School for the blind in India

Ahmadi School for the Visually Challenged is a constituent school of the Aligarh Muslim University (AMU), Aligarh, India, dedicated to the education and rehabilitation of Visually Challenged students. The School provides academic as well as vocational education to empower students with life skills, independence and career opportunities.

The School was founded by Late Sahebzada Aftab Ahmad Khan in 1927. The Aligarh Muslim University started giving financial assistance to the School in 1947 and finally took over its management in 1949. The School gradually developed into a leading institution for the Visually Challenged and is the only School of its kind being maintained by a Central University. The School was established with the aim of catering exclusively to Visually Challenged children, making it one the pioneering institution within AMU dedicated to inclusive education. Over the years, it has expanded its facilities to ensure holistic growth and development for its students.

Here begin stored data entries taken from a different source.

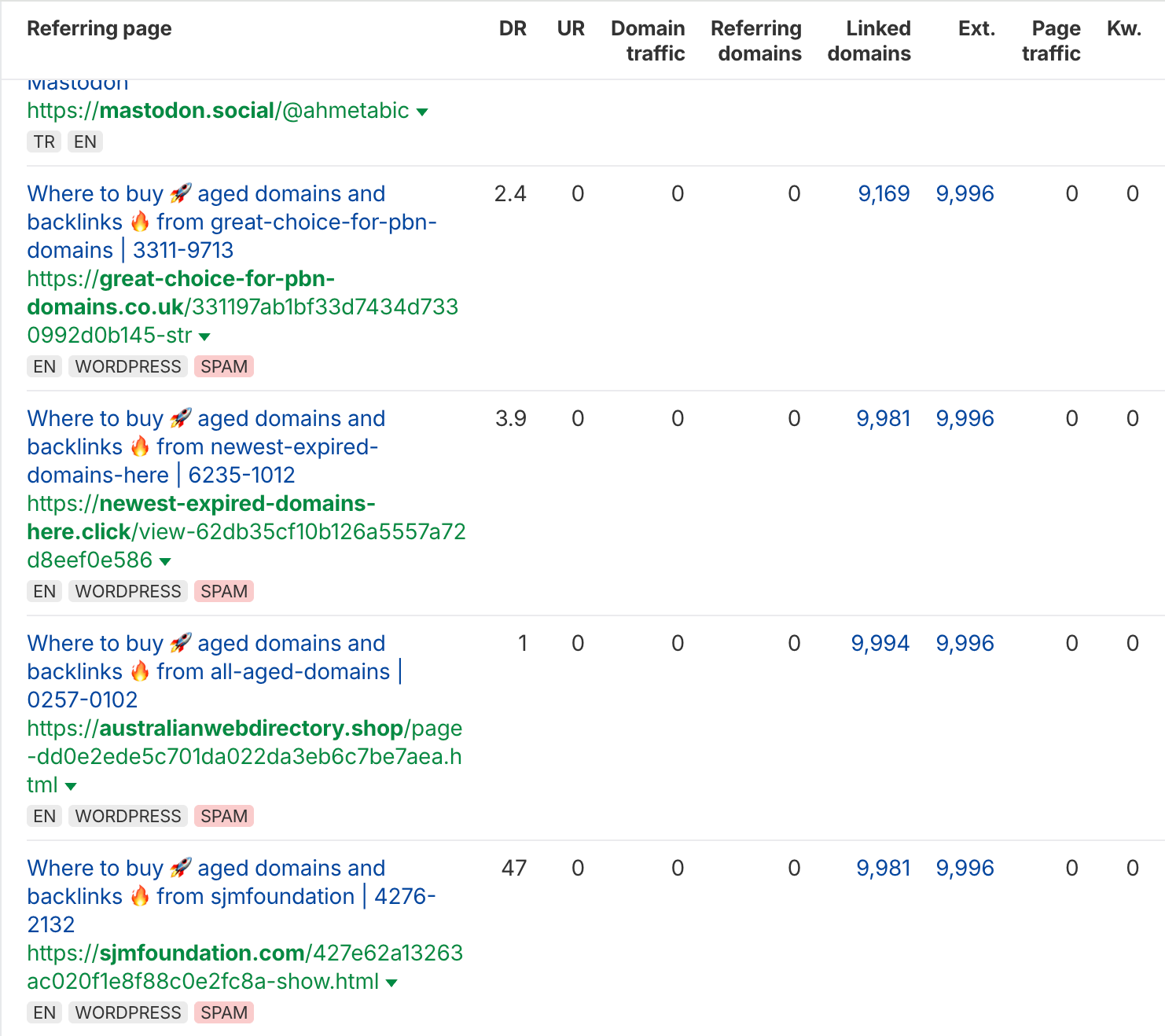Click linked domains value 9,169
The width and height of the screenshot is (1165, 1036).
884,194
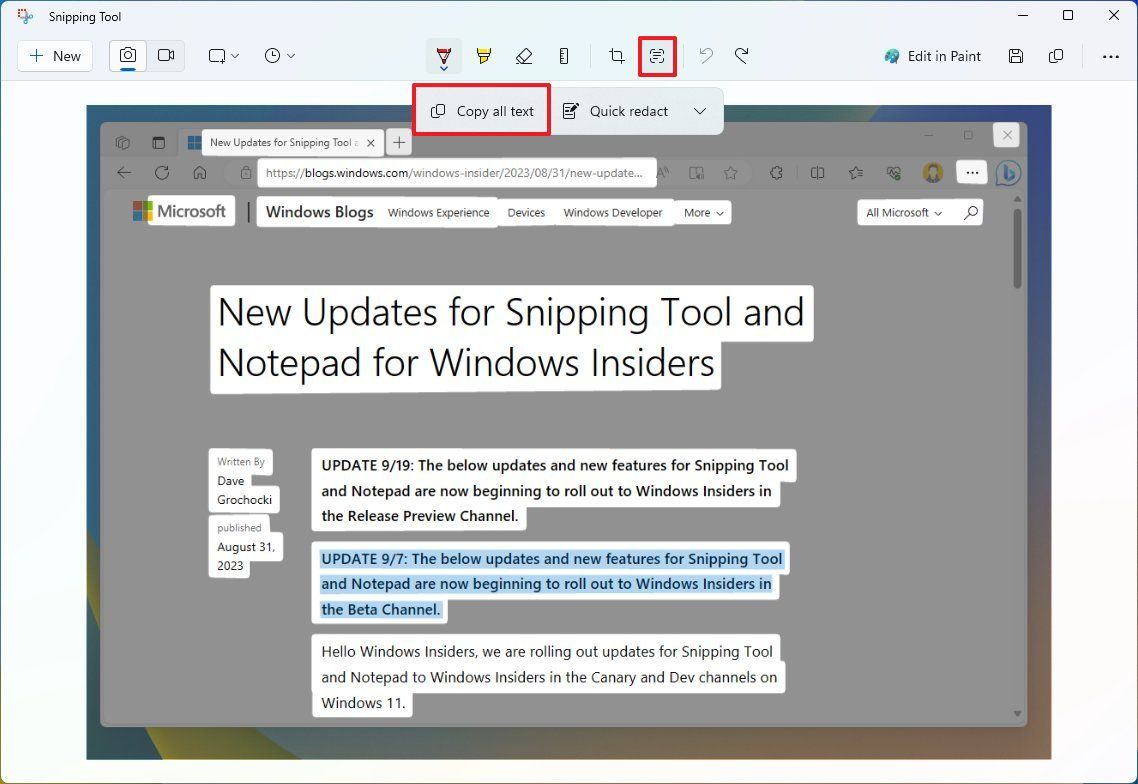Open the Image crop tool
The height and width of the screenshot is (784, 1138).
[x=616, y=56]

Ahmadi School provides education from the primary level upwards, following a curriculum adapted to meet the needs of Visually Challenged learners. The School ensures accessibility through Braille Textbooks, audio learning materials and assistive technologies. The School is having various laboratories such as Science Lab, Computer Lab, Mathematics Lab, Language Lab, PHE Lab.

Science Laboratory adapted for hands-on learning experiences using models. Computer Laboratory equipped with screen reading software like JAWS and Braille Embosser to train students in digital literacy. Mathematics Laboratory designed with tactile models and learning aids to help students understand mathematical concepts. The School also offers Music Class both instrumental and vocal training, enabling students to explore artistic expression. The School have Recreational Room for small kids having various playing items, television etc. The School Library provides a large collection of Braille Books and accessible study resources.

In addition to academics, the School emphasizes skill-based learning to promote self-reliance among students. Vocational courses includes: Typing (both manual and computer-based), weaving of handlooms, chair-recaning, stitching, knitting, cooking etc. The school aims to provide sports facilities such as cricket and other sports to promote physical fitness and teamwork. The School also conducts cultural and educational programmes to ensure overall personality development.

The School is mainly residential providing free lodging, food and clothing. It has two hostels, one for the girls and the other for the boys. Free medical facilities are also provided by the School.

The School admits Visually Challenged students irrespective of their gender, caste, creed, colour, class or religion.

== History ==
Founded by Sahibzada Aftab Ahmad Khan specially for Visually Challenged Student. The school is mainly residential with facilities of free boarding and lodging.